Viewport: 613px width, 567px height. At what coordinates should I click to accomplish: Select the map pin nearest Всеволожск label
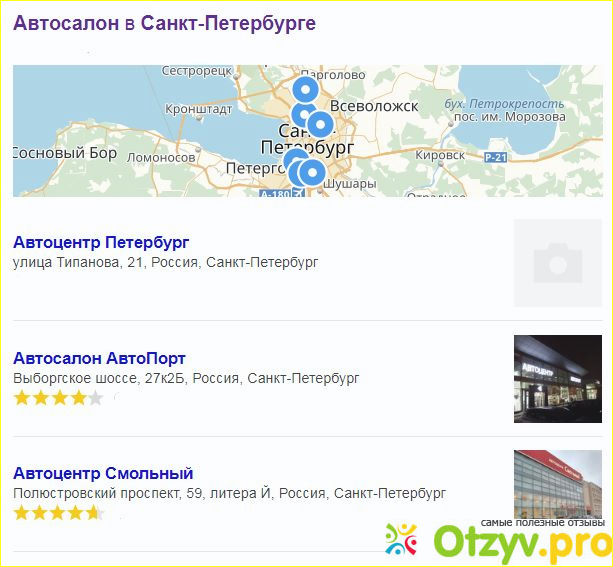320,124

* * *

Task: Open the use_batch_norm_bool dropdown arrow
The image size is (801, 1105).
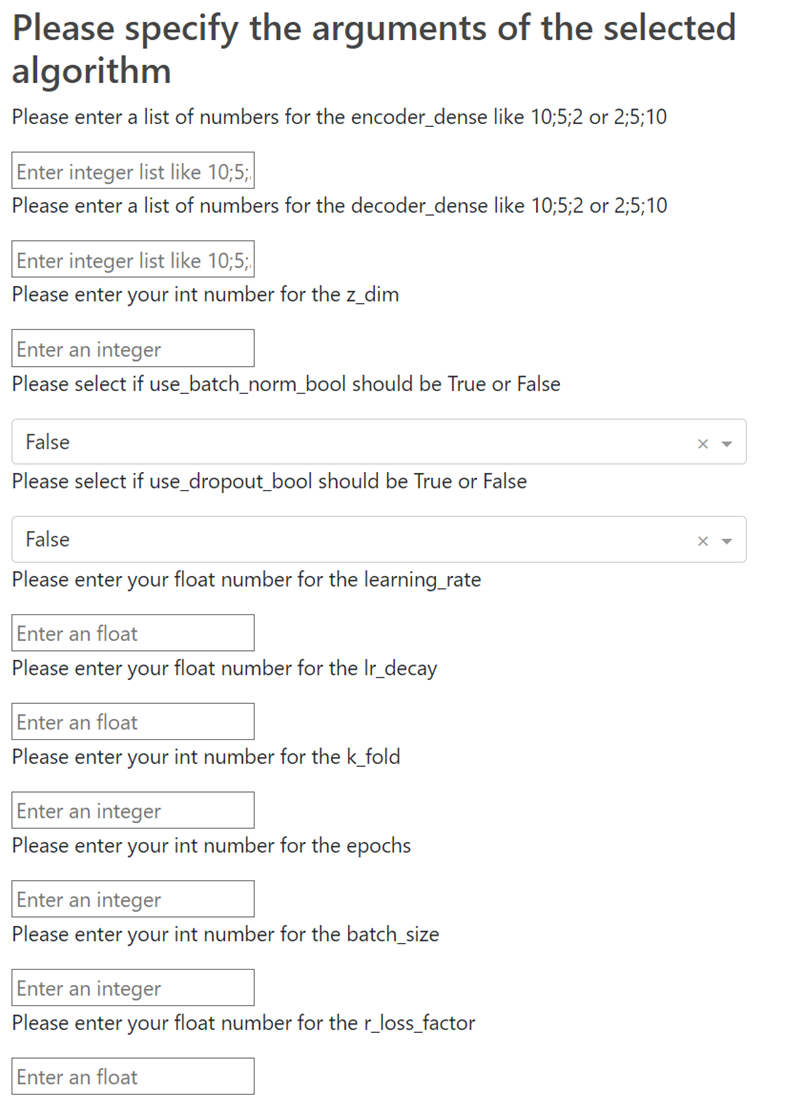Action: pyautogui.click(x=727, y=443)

→ **Stated exercise**:
Quote the items word for word, starting at the line that contains "Task: Open the" and ending at the line that contains "Action: pyautogui.click(x=727, y=443)", and leave the pictures out of your answer.

→ **Answer to the exercise**:
Task: Open the use_batch_norm_bool dropdown arrow
The image size is (801, 1105).
Action: pyautogui.click(x=727, y=443)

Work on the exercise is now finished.